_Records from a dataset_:
******

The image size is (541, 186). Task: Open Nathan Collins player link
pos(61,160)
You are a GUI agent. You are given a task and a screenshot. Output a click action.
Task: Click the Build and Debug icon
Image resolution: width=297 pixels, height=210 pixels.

******

_What you have to do_: Repeat all the data, every line exactly.

_Answer to this task_:
The image size is (541, 186). Task: Open Nathan Collins player link
pos(61,160)
You are a GUI agent. You are given a task and a screenshot. Output a click action.
Task: Click the Build and Debug icon
Image resolution: width=297 pixels, height=210 pixels.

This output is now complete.